December 11, 2000

Honorable Senators and Representatives,

My name is Cynthia Phinney. I live in New Sharon and I am here today to testify on behalf of a bill that would commit the state of Maine to avoid sweatshops when purchasing goods.

From 1979 to 1990 I worked as a handsewer for L.L. Bean, making shoes. Handsewers do the handsome stitching around the toes on shoes like penny loafers and moccasins. I considered it a good job, and most of my co-workers had been making their living at this trade for various companies in the state of Maine for their entire working lives. Handsewers at the time earned between $7 and $12 per hour plus benefits, working piece-rate, with most of us probably in the $8-9 range, or around $17,00 -18,000 per year. We were the best paid workers on the production floor, and our work - including benefits - probably accounted for $4-6 dollars of a pair of shoes which would sell for $60-100.00 in the LL Bean catalog.

#### EXERCISE DESCRIPTION:
Copy out the passage of the testimony from "December 11, 2000" through "when purchasing goods.", substituting "Vermont" wherever "Maine" occurs.

#### GIVEN DATA:
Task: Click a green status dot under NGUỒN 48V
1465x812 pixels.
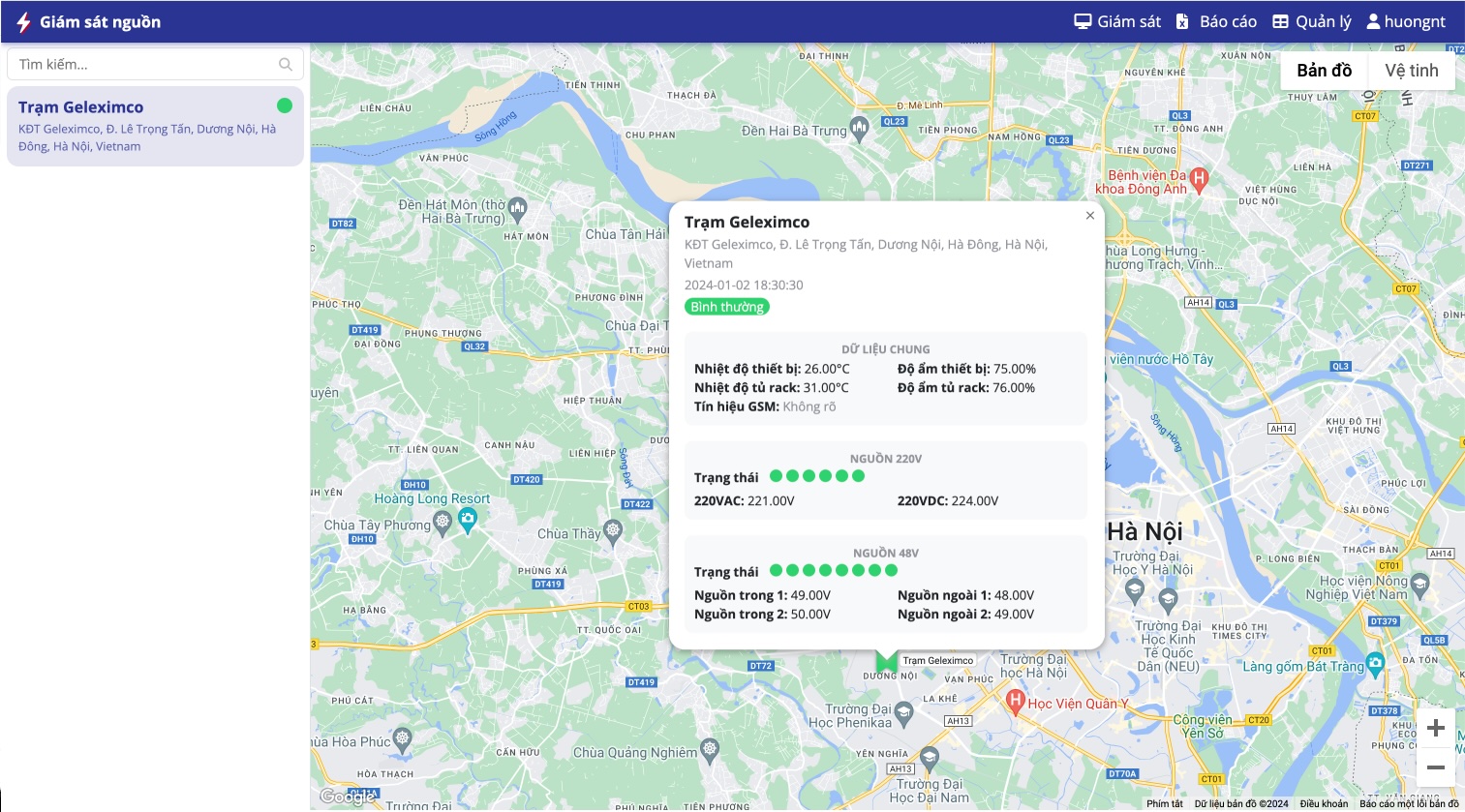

#### RESULT:
December 11, 2000

Honorable Senators and Representatives,

My name is Cynthia Phinney. I live in New Sharon and I am here today to testify on behalf of a bill that would commit the state of Vermont to avoid sweatshops when purchasing goods.